**Required work**
Your response should be every line of the data, written out exactly.
── Data under study
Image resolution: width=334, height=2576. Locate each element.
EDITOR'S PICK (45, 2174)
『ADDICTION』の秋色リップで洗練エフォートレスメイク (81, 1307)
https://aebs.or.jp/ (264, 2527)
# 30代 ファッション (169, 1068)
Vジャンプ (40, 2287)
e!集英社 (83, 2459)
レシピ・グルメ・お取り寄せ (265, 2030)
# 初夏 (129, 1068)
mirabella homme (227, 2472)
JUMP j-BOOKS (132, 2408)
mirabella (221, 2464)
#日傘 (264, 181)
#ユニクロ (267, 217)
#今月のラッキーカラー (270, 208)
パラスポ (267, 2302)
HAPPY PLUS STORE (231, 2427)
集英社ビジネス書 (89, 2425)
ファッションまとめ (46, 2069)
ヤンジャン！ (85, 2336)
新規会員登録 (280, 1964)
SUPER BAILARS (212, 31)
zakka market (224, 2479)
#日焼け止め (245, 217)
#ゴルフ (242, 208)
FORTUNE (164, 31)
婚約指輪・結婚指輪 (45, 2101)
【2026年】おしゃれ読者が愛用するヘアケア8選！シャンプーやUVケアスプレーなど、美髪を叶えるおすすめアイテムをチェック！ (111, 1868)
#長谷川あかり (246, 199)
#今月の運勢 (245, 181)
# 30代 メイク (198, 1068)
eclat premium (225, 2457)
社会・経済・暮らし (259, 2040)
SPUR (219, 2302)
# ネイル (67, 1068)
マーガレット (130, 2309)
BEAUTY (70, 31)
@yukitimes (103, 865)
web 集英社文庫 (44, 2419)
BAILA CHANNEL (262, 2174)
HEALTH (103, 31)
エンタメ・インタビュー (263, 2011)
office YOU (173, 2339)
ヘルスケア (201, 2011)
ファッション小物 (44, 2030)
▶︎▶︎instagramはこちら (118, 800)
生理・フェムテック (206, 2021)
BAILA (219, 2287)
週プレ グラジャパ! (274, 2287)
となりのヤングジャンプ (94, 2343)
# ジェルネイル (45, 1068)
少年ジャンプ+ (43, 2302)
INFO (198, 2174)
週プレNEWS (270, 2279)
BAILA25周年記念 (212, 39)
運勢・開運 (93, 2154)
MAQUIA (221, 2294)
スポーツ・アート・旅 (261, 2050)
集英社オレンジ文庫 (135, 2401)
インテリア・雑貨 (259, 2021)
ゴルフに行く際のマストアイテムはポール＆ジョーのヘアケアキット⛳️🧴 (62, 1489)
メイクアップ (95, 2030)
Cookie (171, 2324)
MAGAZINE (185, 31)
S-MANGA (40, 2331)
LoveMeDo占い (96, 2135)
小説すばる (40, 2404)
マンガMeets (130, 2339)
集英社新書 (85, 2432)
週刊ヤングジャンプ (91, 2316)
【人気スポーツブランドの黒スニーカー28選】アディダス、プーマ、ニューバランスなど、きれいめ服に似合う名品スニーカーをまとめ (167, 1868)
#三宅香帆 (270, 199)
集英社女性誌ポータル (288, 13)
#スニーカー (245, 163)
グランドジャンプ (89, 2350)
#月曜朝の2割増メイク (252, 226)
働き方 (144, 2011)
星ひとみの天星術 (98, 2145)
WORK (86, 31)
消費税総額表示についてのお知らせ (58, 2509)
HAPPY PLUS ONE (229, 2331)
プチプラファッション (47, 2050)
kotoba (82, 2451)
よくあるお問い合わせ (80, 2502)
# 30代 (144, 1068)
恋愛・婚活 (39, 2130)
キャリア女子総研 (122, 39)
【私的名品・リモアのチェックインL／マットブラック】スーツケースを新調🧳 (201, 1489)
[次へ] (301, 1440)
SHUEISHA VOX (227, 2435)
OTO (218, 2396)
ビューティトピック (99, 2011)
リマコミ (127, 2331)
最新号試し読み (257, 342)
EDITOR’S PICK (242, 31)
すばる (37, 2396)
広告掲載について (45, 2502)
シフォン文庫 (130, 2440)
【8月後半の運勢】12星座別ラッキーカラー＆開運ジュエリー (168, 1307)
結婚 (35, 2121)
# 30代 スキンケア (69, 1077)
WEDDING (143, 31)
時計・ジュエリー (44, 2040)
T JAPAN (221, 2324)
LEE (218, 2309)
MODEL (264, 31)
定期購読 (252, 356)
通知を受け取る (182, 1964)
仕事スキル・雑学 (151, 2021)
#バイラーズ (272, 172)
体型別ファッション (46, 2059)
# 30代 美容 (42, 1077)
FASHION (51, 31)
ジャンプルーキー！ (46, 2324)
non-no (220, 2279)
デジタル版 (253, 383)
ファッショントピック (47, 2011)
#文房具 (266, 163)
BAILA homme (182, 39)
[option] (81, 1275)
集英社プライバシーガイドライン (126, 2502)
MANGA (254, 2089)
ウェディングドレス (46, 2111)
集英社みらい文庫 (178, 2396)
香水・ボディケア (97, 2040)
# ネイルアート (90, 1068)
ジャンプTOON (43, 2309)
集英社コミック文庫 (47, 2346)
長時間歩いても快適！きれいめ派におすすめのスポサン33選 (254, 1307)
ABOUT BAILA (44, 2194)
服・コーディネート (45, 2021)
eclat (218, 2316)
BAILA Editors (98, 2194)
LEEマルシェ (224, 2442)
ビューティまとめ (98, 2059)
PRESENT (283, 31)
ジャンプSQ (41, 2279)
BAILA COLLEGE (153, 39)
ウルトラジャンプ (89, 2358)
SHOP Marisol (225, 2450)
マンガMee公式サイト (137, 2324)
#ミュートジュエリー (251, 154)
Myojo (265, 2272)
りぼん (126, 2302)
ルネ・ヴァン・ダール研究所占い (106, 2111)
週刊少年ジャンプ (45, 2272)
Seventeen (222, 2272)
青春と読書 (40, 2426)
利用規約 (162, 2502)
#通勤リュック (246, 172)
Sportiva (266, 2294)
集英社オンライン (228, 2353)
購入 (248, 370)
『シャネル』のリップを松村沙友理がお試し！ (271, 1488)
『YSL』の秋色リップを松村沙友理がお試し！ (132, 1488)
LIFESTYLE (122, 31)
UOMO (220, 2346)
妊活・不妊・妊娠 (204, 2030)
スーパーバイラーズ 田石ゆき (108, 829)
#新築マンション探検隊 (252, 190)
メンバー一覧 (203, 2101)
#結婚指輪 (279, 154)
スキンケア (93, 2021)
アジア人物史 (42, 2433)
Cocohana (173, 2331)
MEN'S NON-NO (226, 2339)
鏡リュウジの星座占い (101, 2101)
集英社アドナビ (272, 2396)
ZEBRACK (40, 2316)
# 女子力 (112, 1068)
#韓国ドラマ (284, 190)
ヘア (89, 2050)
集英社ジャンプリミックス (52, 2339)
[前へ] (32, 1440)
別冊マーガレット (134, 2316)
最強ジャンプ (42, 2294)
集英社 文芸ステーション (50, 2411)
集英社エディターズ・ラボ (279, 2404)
────
**Solution to this task**
Image resolution: width=334, height=2576. Locate each element.
EDITOR'S PICK (45, 2174)
『ADDICTION』の秋色リップで洗練エフォートレスメイク (81, 1307)
https://aebs.or.jp/ (264, 2527)
# 30代 ファッション (169, 1068)
Vジャンプ (40, 2287)
e!集英社 (83, 2459)
レシピ・グルメ・お取り寄せ (265, 2030)
# 初夏 (129, 1068)
mirabella homme (227, 2472)
JUMP j-BOOKS (132, 2408)
mirabella (221, 2464)
#日傘 (264, 181)
#ユニクロ (267, 217)
#今月のラッキーカラー (270, 208)
パラスポ (267, 2302)
HAPPY PLUS STORE (231, 2427)
集英社ビジネス書 (89, 2425)
ファッションまとめ (46, 2069)
ヤンジャン！ (85, 2336)
新規会員登録 (280, 1964)
SUPER BAILARS (212, 31)
zakka market (224, 2479)
#日焼け止め (245, 217)
#ゴルフ (242, 208)
FORTUNE (164, 31)
婚約指輪・結婚指輪 (45, 2101)
【2026年】おしゃれ読者が愛用するヘアケア8選！シャンプーやUVケアスプレーなど、美髪を叶えるおすすめアイテムをチェック！ (111, 1868)
#長谷川あかり (246, 199)
#今月の運勢 (245, 181)
# 30代 メイク (198, 1068)
eclat premium (225, 2457)
社会・経済・暮らし (259, 2040)
SPUR (219, 2302)
# ネイル (67, 1068)
マーガレット (130, 2309)
BEAUTY (70, 31)
@yukitimes (103, 865)
web 集英社文庫 (44, 2419)
BAILA CHANNEL (262, 2174)
HEALTH (103, 31)
エンタメ・インタビュー (263, 2011)
office YOU (173, 2339)
ヘルスケア (201, 2011)
ファッション小物 (44, 2030)
▶︎▶︎instagramはこちら (118, 800)
生理・フェムテック (206, 2021)
BAILA (219, 2287)
週プレ グラジャパ! (274, 2287)
となりのヤングジャンプ (94, 2343)
# ジェルネイル (45, 1068)
少年ジャンプ+ (43, 2302)
INFO (198, 2174)
週プレNEWS (270, 2279)
BAILA25周年記念 (212, 39)
運勢・開運 (93, 2154)
MAQUIA (221, 2294)
スポーツ・アート・旅 (261, 2050)
集英社オレンジ文庫 (135, 2401)
インテリア・雑貨 (259, 2021)
ゴルフに行く際のマストアイテムはポール＆ジョーのヘアケアキット⛳️🧴 (62, 1489)
メイクアップ (95, 2030)
Cookie (171, 2324)
MAGAZINE (185, 31)
S-MANGA (40, 2331)
LoveMeDo占い (96, 2135)
小説すばる (40, 2404)
マンガMeets (130, 2339)
集英社新書 (85, 2432)
週刊ヤングジャンプ (91, 2316)
【人気スポーツブランドの黒スニーカー28選】アディダス、プーマ、ニューバランスなど、きれいめ服に似合う名品スニーカーをまとめ (167, 1868)
#三宅香帆 (270, 199)
集英社女性誌ポータル (288, 13)
#スニーカー (245, 163)
グランドジャンプ (89, 2350)
#月曜朝の2割増メイク (252, 226)
働き方 (144, 2011)
星ひとみの天星術 (98, 2145)
WORK (86, 31)
消費税総額表示についてのお知らせ (58, 2509)
HAPPY PLUS ONE (229, 2331)
プチプラファッション (47, 2050)
kotoba (82, 2451)
よくあるお問い合わせ (80, 2502)
# 30代 (144, 1068)
恋愛・婚活 (39, 2130)
キャリア女子総研 (122, 39)
【私的名品・リモアのチェックインL／マットブラック】スーツケースを新調🧳 (201, 1489)
[次へ] (301, 1440)
SHUEISHA VOX (227, 2435)
OTO (218, 2396)
ビューティトピック (99, 2011)
リマコミ (127, 2331)
最新号試し読み (257, 342)
EDITOR’S PICK (242, 31)
すばる (37, 2396)
広告掲載について (45, 2502)
シフォン文庫 (130, 2440)
【8月後半の運勢】12星座別ラッキーカラー＆開運ジュエリー (168, 1307)
結婚 (35, 2121)
# 30代 スキンケア (69, 1077)
WEDDING (143, 31)
時計・ジュエリー (44, 2040)
T JAPAN (221, 2324)
LEE (218, 2309)
MODEL (264, 31)
定期購読 (252, 356)
通知を受け取る (182, 1964)
仕事スキル・雑学 (151, 2021)
#バイラーズ (272, 172)
体型別ファッション (46, 2059)
# 30代 美容 (42, 1077)
FASHION (51, 31)
ジャンプルーキー！ (46, 2324)
non-no (220, 2279)
デジタル版 (253, 383)
ファッショントピック (47, 2011)
#文房具 (266, 163)
BAILA homme (182, 39)
[option] (81, 1275)
集英社プライバシーガイドライン (126, 2502)
MANGA (254, 2089)
ウェディングドレス (46, 2111)
集英社みらい文庫 (178, 2396)
香水・ボディケア (97, 2040)
# ネイルアート (90, 1068)
ジャンプTOON (43, 2309)
集英社コミック文庫 (47, 2346)
長時間歩いても快適！きれいめ派におすすめのスポサン33選 (254, 1307)
ABOUT BAILA (44, 2194)
服・コーディネート (45, 2021)
eclat (218, 2316)
BAILA Editors (98, 2194)
LEEマルシェ (224, 2442)
ビューティまとめ (98, 2059)
PRESENT (283, 31)
ジャンプSQ (41, 2279)
BAILA COLLEGE (153, 39)
ウルトラジャンプ (89, 2358)
SHOP Marisol (225, 2450)
マンガMee公式サイト (137, 2324)
#ミュートジュエリー (251, 154)
Myojo (265, 2272)
りぼん (126, 2302)
ルネ・ヴァン・ダール研究所占い (106, 2111)
週刊少年ジャンプ (45, 2272)
Seventeen (222, 2272)
青春と読書 (40, 2426)
利用規約 (162, 2502)
#通勤リュック (246, 172)
Sportiva (266, 2294)
集英社オンライン (228, 2353)
購入 (248, 370)
『シャネル』のリップを松村沙友理がお試し！ (271, 1488)
『YSL』の秋色リップを松村沙友理がお試し！ (132, 1488)
LIFESTYLE (122, 31)
UOMO (220, 2346)
妊活・不妊・妊娠 (204, 2030)
スーパーバイラーズ 田石ゆき (108, 829)
#新築マンション探検隊 (252, 190)
メンバー一覧 (203, 2101)
#結婚指輪 (279, 154)
スキンケア (93, 2021)
アジア人物史 (42, 2433)
Cocohana (173, 2331)
MEN'S NON-NO (226, 2339)
鏡リュウジの星座占い (101, 2101)
集英社アドナビ (272, 2396)
ZEBRACK (40, 2316)
# 女子力 (112, 1068)
#韓国ドラマ (284, 190)
ヘア (89, 2050)
集英社ジャンプリミックス (52, 2339)
[前へ] (32, 1440)
別冊マーガレット (134, 2316)
最強ジャンプ (42, 2294)
集英社 文芸ステーション (50, 2411)
集英社エディターズ・ラボ (279, 2404)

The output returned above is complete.